In its 91-page petition for declaration relief filed before the RTC Branch 157 in Pasig, Meralco said the prohibition and the market cap are invalid because they contravene the provisions of the Electric Power Industry Reform Act (Epira).

“To begin with, there is no provision under the Epira regarding the prohibition of DUs to participate in the supply business,” Meralco said, adding “Nowhere in the law or IRR [implementing rules and regulations] does it provide the ERC can effectively place a market cap on any industry player, much less bar a local RES from fully participating in the market to prevent anti-competitive behavior.”

In fact, the prohibition against DU’s local RES embodied in the DOE circular and the ERC resolutions is contrary to the express provision of Section 29 of the Epira, which expressly recognizes the DUs’ right to supply electricity to the contestable market,” Meralco said.

Moreover, Section 1, Rule 8 of Epira’s IRR also does not prohibit the DUs to engage in the business of supplying electricity.

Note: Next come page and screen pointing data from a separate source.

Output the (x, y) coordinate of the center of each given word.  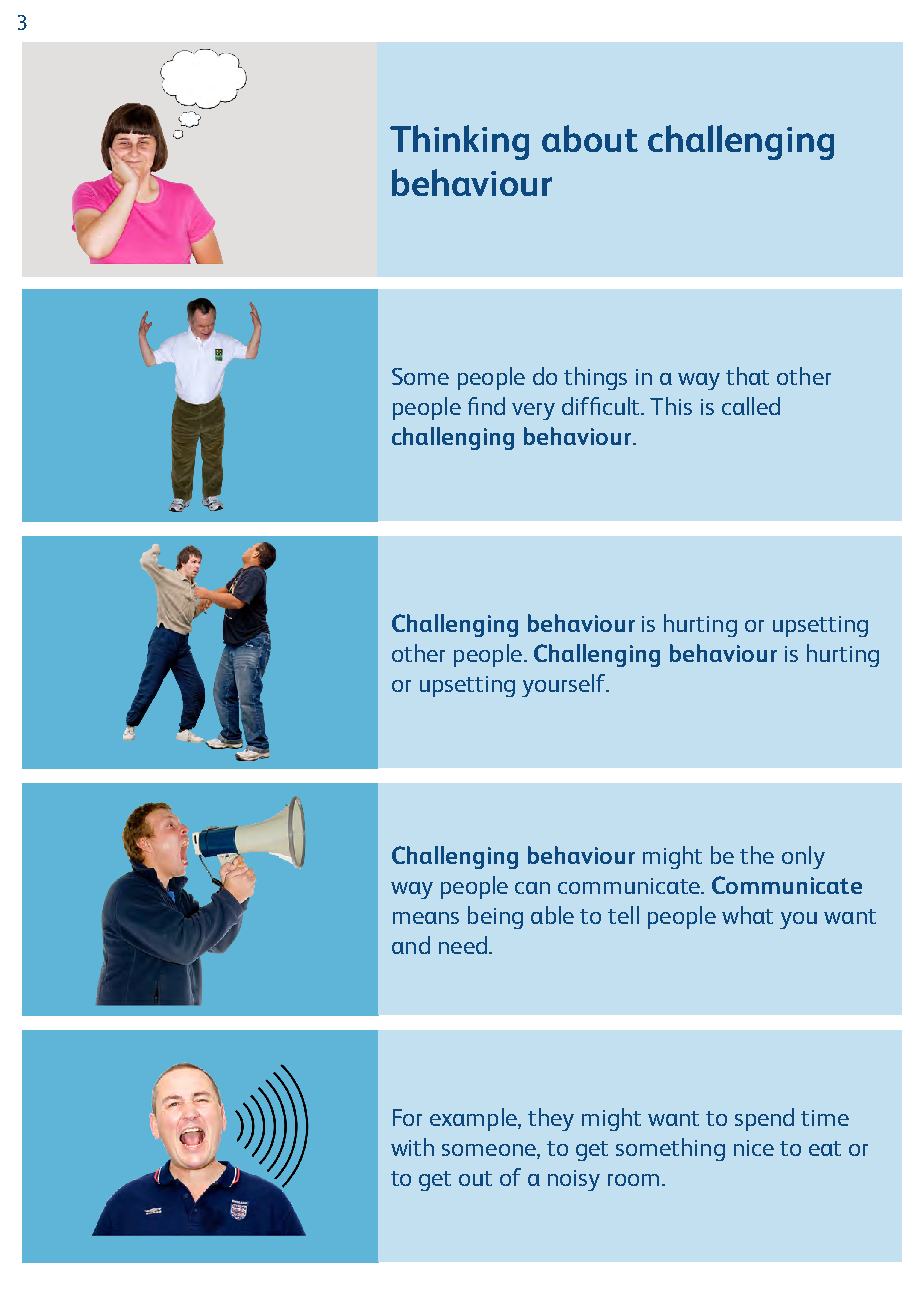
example (474, 1119)
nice (754, 1148)
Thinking (459, 142)
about (590, 138)
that (747, 376)
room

Meralco said administrative regulations could not supersede the law. “In cases of conflict between the law and the rules and regulations implementing the law, the law shall always prevail.”

Meralco said the DOE and the ERC singled out MPower due to the latter’s market leadership.

“What the DOE and ERC actually want is to curb MPower’s market leadership for fear that it is causing a monopoly on the market, effectively preventing new entrants and curtailing the growth of other suppliers in the industry,” the utility firm in its petition said. “Such fear is completely baseless and wildly speculative.”

The ERC resolutions were meant to promote competition and protect customer interest. Meralco, however, believes instead of promoting competition, the DOE and the ERC would be destroying competition and granting unwarranted advantage and benefit to existing and prospective generation company (genco)-affiliated RESs.

“The undue advantage given to prospective genco-affiliate RESs is even more pronounced with Section 1 of the DOE circular, which categorically mentions a genco-affiliate RES and, yet, expressly prohibits local RESs,” Meralco said.

As such, the prohibition imposed by the DOE and the ERC, as well as the market cap violate the constitutional right to equal protection of the laws, Meralco said in its petition.

The ERC, when sought for comment, said the Office of the Solicitor General is currently drafting the appropriate pleading.